Indonesia Tertinggi Pengangguran di ASEAN, Bukti Kegagalan Regulasi Ketenagakerjaan

Oleh: Awiet Usman
datanews.id - Jumat, 09 Agustus 2024 06:17 WIB
Indonesia Tertinggi Pengangguran di ASEAN, Bukti Kegagalan Regulasi Ketenagakerjaan

datanews.id - Dana Moneter Internasional (IMF) pada World Economic Outlook April 2024, menyebutkan bahwa Indonesia merupakan negara yang tertinggi tingkat penganggurannya di lingkungan negara Asia Tenggara (ASEAN), yaitu sebesar 5,2%. Lalu Filipina 5,1%, Brunei Darussalam 4,9%, Malaysia 3,52%, Vietnam 2,1%, Singapura 1,9% dan Thailand 1,1%. Infografis.okezone.com, (21/7).[1]
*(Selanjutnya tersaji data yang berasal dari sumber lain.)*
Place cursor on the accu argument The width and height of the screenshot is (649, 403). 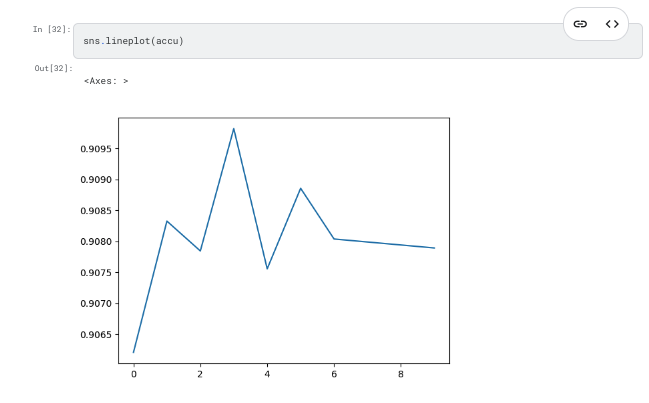[x=167, y=41]
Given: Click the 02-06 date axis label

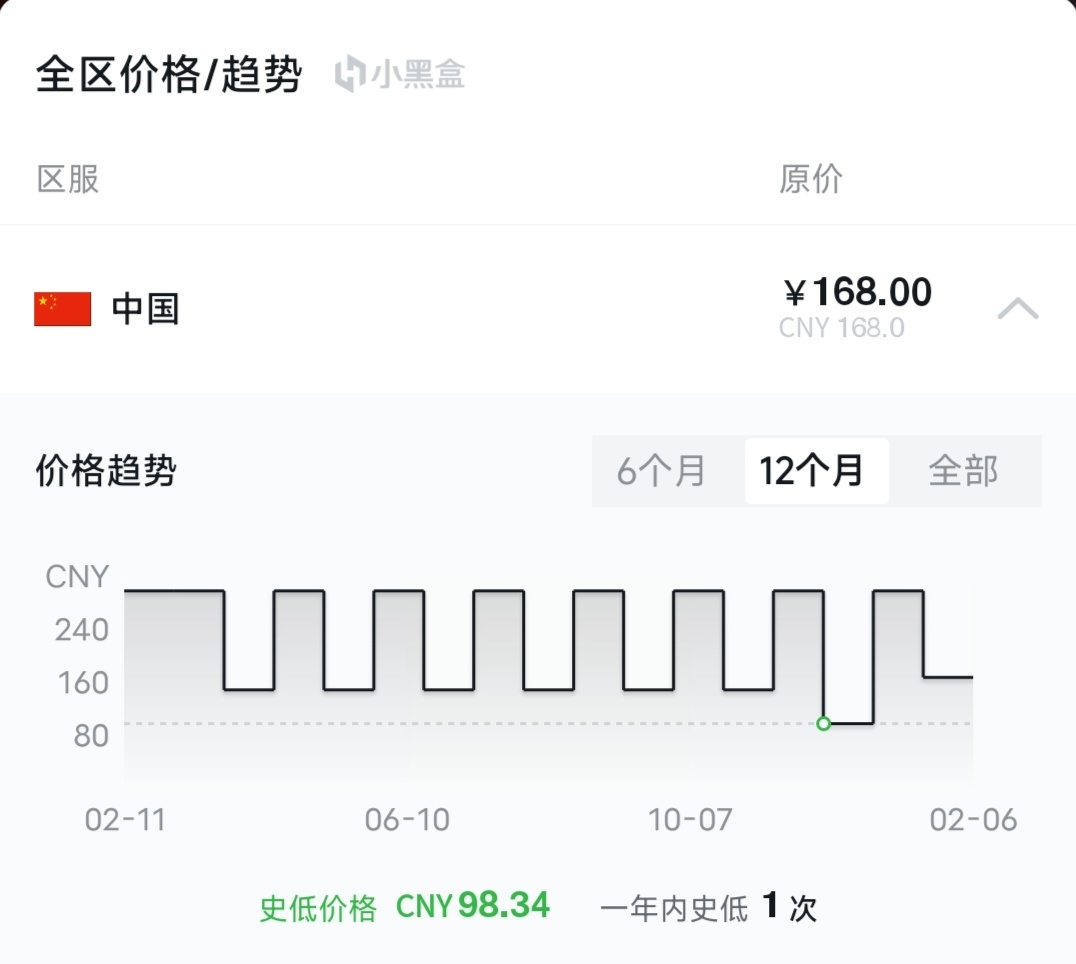Looking at the screenshot, I should pyautogui.click(x=973, y=820).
Pada Agustus 2023, Badan Pusat Statistik (BPS) mendata dengan mengutip informasi dari laman Satu Data Kementerian Tenaga Kerja (Kemenaker), bahwa di Indonesia ada 108.464 orang lulusan diploma dan 452.713 orang lulusan S1, S2, dan S3 dengan rentang usia 15 - 24 tahun yang teridentifikasi sebagai orang-orang yang sedang tidak bekerja, bersekolah, atau mendapat pelatihan. Not in Employment, Education, and Training (NEET). Kompas.com, (20/5).[2]
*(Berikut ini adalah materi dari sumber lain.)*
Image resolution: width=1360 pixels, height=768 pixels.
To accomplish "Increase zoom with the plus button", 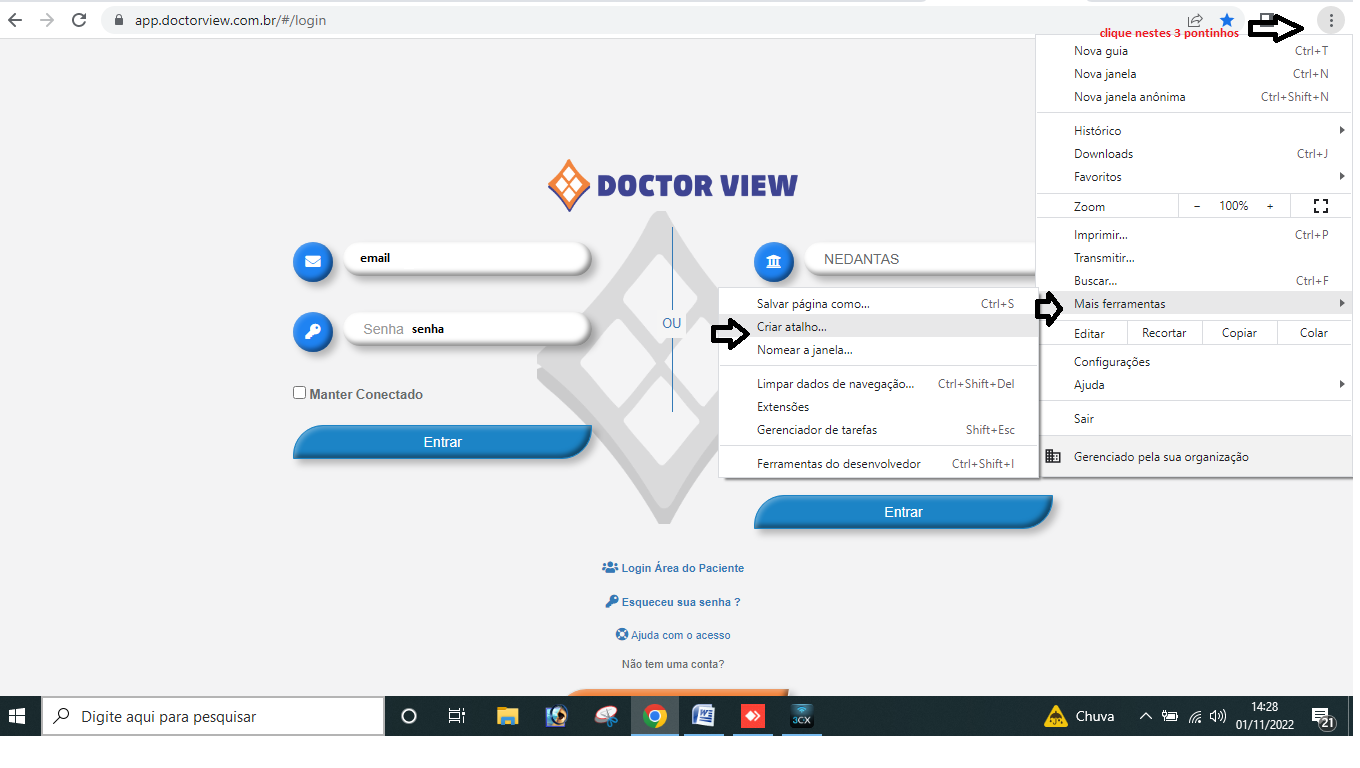I will tap(1270, 206).
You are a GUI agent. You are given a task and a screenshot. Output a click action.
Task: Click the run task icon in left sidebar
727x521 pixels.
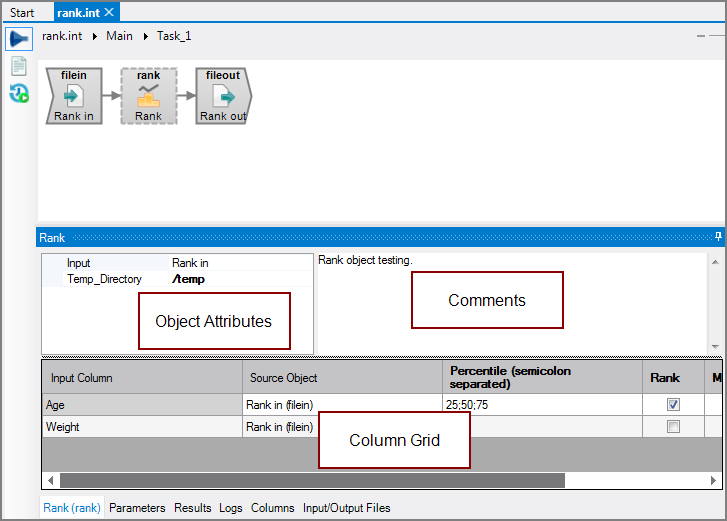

Padahal secara konteks pendidikan, mereka termasuk sumber daya manusia (SDM) yang memiliki skill, kompetensi dan kecerdasan intelektual untuk dapat berkompetisi dan diserap didunia kerja. Sebab biasanya, semakin tinggi tingkat pendidikan seseorang, maka peluangnya untuk melamar pekerjaan di suatu lapangan usaha semakin besar. Namun faktanya, masih banyak lulusan sarjana kita yang menjadi jobless intelektual. Apakah hal ini ada relevansinya dengan kualifikasi, kualitas dan kompetensi tenaga kerja kita? Mungkin quote ini bisa menjawabnya:

"Ijazah itu hanya tanda seseorang pernah sekolah, bukan tanda dia pernah berpikir." (Rocky Gerung)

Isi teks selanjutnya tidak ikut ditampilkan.